Assignment :: Find every line below with "Fitness" in it and give only how many there are.

Collected data

━━━━

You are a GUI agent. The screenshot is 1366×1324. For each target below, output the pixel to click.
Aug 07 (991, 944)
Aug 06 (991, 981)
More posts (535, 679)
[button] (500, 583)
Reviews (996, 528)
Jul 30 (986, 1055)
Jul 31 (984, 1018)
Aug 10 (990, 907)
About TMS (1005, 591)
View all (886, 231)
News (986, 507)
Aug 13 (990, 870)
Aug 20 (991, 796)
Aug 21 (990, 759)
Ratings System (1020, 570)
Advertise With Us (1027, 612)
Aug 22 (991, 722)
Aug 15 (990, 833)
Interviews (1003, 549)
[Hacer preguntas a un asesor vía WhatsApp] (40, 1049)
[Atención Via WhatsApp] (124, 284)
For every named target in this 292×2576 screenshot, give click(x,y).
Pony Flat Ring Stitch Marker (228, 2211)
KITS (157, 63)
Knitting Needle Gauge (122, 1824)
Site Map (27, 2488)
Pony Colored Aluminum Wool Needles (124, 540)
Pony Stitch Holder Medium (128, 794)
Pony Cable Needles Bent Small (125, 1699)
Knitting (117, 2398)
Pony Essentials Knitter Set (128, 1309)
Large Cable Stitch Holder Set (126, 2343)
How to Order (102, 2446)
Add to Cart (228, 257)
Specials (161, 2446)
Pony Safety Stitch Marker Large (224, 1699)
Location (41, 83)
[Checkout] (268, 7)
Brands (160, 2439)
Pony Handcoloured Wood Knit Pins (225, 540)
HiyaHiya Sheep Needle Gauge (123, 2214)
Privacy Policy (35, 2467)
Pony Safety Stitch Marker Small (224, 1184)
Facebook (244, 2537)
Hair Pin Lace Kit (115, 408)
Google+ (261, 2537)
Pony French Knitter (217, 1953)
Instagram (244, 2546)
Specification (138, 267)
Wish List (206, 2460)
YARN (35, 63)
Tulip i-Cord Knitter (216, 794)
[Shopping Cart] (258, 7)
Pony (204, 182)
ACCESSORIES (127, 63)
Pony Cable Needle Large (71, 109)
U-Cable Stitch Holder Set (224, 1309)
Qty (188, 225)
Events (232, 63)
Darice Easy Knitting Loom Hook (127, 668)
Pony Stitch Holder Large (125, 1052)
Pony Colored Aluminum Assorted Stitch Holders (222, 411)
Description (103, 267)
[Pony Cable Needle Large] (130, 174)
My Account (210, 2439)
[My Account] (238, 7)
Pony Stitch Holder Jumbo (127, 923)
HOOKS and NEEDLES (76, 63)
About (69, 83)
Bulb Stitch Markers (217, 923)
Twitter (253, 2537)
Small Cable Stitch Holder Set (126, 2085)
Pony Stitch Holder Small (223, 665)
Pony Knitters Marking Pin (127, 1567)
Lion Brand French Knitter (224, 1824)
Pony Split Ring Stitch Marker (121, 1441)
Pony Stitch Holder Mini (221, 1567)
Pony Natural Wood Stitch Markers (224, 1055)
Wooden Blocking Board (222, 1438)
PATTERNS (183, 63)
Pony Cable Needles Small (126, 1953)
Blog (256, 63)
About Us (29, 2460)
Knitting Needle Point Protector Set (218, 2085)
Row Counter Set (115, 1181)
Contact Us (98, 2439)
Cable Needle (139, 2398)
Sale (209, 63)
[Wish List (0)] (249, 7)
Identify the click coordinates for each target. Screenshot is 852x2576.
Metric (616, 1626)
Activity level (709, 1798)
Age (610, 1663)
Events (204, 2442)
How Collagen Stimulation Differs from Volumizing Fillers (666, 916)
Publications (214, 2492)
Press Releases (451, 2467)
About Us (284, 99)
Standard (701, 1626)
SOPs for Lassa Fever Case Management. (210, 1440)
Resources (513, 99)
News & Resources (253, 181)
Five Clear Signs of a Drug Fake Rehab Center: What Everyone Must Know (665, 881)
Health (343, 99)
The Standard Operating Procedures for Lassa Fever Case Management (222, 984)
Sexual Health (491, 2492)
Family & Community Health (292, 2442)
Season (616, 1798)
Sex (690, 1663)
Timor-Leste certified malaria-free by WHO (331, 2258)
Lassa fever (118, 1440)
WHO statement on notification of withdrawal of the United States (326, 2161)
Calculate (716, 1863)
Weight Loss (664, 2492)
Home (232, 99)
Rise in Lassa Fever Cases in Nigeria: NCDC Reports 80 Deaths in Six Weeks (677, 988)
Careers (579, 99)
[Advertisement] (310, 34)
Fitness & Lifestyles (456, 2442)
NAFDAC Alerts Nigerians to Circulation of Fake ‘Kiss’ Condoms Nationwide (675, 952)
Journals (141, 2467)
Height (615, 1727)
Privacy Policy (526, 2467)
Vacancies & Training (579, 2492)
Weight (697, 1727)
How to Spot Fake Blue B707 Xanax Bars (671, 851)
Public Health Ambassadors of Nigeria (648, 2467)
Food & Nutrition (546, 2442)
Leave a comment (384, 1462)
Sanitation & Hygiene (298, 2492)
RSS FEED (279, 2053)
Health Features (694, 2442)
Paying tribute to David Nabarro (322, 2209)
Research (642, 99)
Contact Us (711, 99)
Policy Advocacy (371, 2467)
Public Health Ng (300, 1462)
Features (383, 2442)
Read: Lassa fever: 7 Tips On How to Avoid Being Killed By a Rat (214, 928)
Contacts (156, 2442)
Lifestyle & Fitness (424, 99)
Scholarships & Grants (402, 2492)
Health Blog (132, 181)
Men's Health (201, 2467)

━━━━

Exercise answer :: 2